Training an Object Detection Model

With a subscription at the individual level or above you will have access to the alwaysAI model training tools. The tools are built into the CLI, so once you are up and running with the platform there is no need to install anything else. This guide provides details on the specific CLI commands to run model training.


Dataset Help

Before starting this process make sure that you have the dataset you plan on using for training annotated and ready to go. If you need tips of generating a dataset please see the documentation on the data generation starter app, or our documentation outlining dataset capture guidelines.

Datasets consist of two folders, ‘Annotations’, which holds all annotation files, and ‘JPEGImages’, which holds all of the corresponding images; these two folders are zipped together to create one dataset file. For the annotations, please make sure they are in the Pascal VOC xml format. This format is described here.

Example Usage

When running model retraining, there is a lot of configuration that needs to take place. We have simplified the process so that this configuration is done from within the command. This can result in lengthy commands, but we will break down the structure in the rest of the document.

Here is an example of a command to train a model on two datasets, dataset1 and dataset2, both of which .zip files. The labels the model will be trained on are “license_plate” and “vehicle,” and the model will be trained for 200 steps with a batch size of 16. This command also overrides the defaults for train/validation and training, using a train/validation ratio of 0.8 instead of the default 0.7, and trains using the Jupyter Notebook instead of the CLI:

$ aai dataset train --labels license_plate vehicle -- numSteps 200 --id alwaysai/id --batchSize 8 --continue-from-version 1.0 --trainValRatio 0.8 --jupyter

Base Subcommand

This is the base alwaysAI command. We will build flags on to this.

$ aai dataset train ...

Specify the Dataset(s)

This is required as the second half of the base command. It specifies the dataset(s) to be used for training. It consists of the path to each dataset to be used, separated by spaces. If more than one dataset is used, the training tool will merge them before running in order to validate the format and disambiguate naming.
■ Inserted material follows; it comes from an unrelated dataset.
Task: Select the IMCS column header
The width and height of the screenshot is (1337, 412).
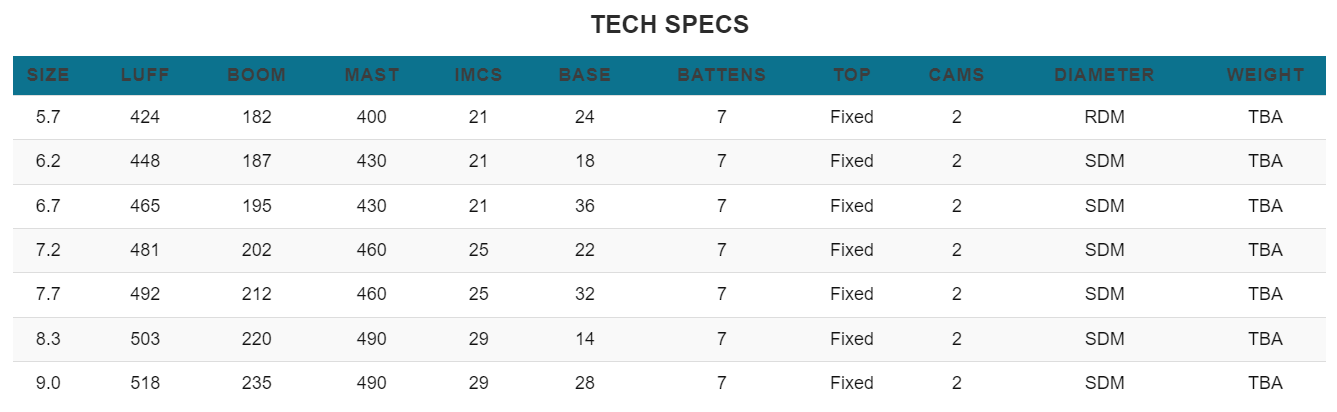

$ ... <path/to/> <path/to/> ...

Define the Label(s)

The labels flag is where you tell the training tool what labels you are training the model to recognize. Each label that is identified in your dataset must be included here.

$ ... --labels <label1> <label2> <label3> ...

Set the Number of Steps to Train

This is fairly self explanatory. The number of steps is an integer value specifying how many steps to train the model for. One thing to take into consideration is that the number of steps does not equal the number of epochs. Another thing to note is that if you use the --continue-from-training flag, you will need to input the total number of steps you wish the model to be trained on, not just the steps for that iteration. You can read more detail in the document on model training or in the FAQ, but in short, the calculation is (number of images/batch size) * (desired epochs) = numSteps.

$ ... --numSteps <steps> ...

Define the Model ID

The Model ID gives a unique identifier to your model. It consists of your alwaysAI username plus whatever you want to name your model. Find your username on your profile page.

$ ... --id <username/modelname> ...

The model it will stored in the model cache under this id, and from there can add this to a starter app or any alwaysAI application the same way you do any model. See our post training guide on for more details.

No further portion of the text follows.